>> BEGIN Data entries
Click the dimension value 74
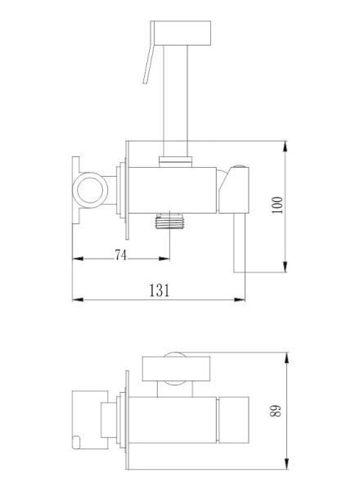click(x=120, y=255)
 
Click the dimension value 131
click(x=159, y=291)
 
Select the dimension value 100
click(x=277, y=205)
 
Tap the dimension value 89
click(x=276, y=411)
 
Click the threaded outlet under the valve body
click(x=169, y=220)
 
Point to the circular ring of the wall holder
click(x=90, y=190)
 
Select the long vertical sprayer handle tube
click(x=176, y=101)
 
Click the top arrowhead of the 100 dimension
click(x=285, y=146)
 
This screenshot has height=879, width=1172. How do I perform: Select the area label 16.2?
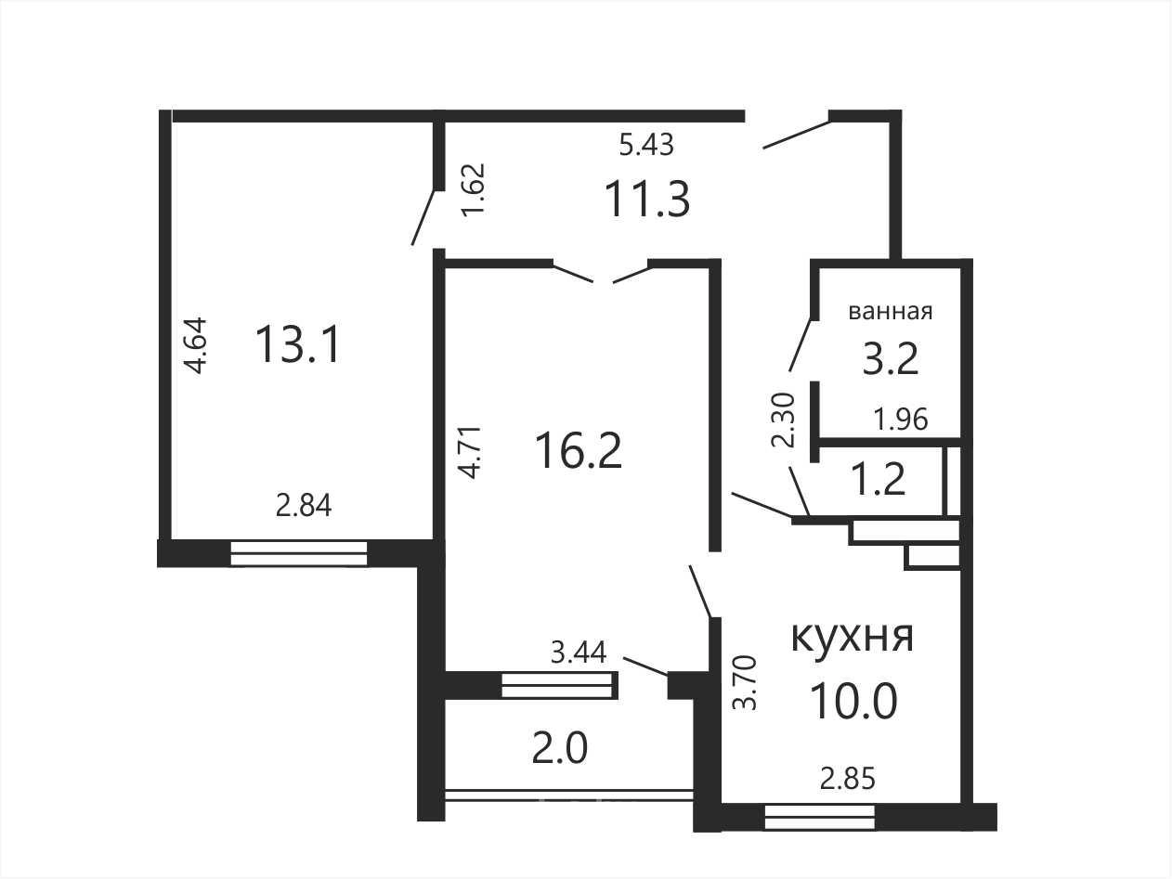pyautogui.click(x=579, y=451)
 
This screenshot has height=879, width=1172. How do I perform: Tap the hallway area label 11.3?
pyautogui.click(x=647, y=199)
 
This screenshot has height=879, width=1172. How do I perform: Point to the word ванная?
pyautogui.click(x=891, y=311)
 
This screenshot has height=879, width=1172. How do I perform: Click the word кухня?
pyautogui.click(x=853, y=637)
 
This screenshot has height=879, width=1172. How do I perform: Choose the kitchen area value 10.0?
pyautogui.click(x=853, y=703)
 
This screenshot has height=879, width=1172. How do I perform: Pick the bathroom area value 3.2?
pyautogui.click(x=891, y=358)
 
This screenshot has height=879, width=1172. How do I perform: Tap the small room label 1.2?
pyautogui.click(x=879, y=479)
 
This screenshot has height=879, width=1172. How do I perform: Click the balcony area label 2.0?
pyautogui.click(x=560, y=748)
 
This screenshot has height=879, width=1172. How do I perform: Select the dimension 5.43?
pyautogui.click(x=646, y=144)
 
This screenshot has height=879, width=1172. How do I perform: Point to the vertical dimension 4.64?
pyautogui.click(x=195, y=345)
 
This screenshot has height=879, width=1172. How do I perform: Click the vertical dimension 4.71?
pyautogui.click(x=471, y=453)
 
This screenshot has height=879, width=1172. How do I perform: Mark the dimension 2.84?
pyautogui.click(x=304, y=505)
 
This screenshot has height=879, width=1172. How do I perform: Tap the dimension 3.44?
pyautogui.click(x=579, y=653)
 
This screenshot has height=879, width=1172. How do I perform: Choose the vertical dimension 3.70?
pyautogui.click(x=746, y=682)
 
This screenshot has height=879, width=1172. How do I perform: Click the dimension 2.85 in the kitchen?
pyautogui.click(x=847, y=779)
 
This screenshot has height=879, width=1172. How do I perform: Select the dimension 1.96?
pyautogui.click(x=901, y=419)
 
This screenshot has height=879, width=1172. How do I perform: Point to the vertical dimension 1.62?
pyautogui.click(x=474, y=188)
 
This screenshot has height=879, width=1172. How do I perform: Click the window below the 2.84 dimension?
>> END Data entries
**What you have to do:** Render the records as a numbered list, starting with the line that contains "Click the threaded" and going on through the line that contains "pyautogui.click(x=471, y=453)". Skip blank lines and leave out the pictures.

**Answer in full:**
1. Click the threaded outlet under the valve body
2. click(x=169, y=220)
3. Point to the circular ring of the wall holder
4. click(x=90, y=190)
5. Select the long vertical sprayer handle tube
6. click(x=176, y=101)
7. Click the top arrowhead of the 100 dimension
8. click(x=285, y=146)
9. This screenshot has height=879, width=1172. How do I perform: Select the area label 16.2?
10. pyautogui.click(x=579, y=451)
11. This screenshot has height=879, width=1172. How do I perform: Tap the hallway area label 11.3?
12. pyautogui.click(x=647, y=199)
13. This screenshot has height=879, width=1172. How do I perform: Point to the word ванная?
14. pyautogui.click(x=891, y=311)
15. This screenshot has height=879, width=1172. How do I perform: Click the word кухня?
16. pyautogui.click(x=853, y=637)
17. This screenshot has height=879, width=1172. How do I perform: Choose the kitchen area value 10.0?
18. pyautogui.click(x=853, y=703)
19. This screenshot has height=879, width=1172. How do I perform: Pick the bathroom area value 3.2?
20. pyautogui.click(x=891, y=358)
21. This screenshot has height=879, width=1172. How do I perform: Tap the small room label 1.2?
22. pyautogui.click(x=879, y=479)
23. This screenshot has height=879, width=1172. How do I perform: Click the balcony area label 2.0?
24. pyautogui.click(x=560, y=748)
25. This screenshot has height=879, width=1172. How do I perform: Select the dimension 5.43?
26. pyautogui.click(x=646, y=144)
27. This screenshot has height=879, width=1172. How do I perform: Point to the vertical dimension 4.64?
28. pyautogui.click(x=195, y=345)
29. This screenshot has height=879, width=1172. How do I perform: Click the vertical dimension 4.71?
30. pyautogui.click(x=471, y=453)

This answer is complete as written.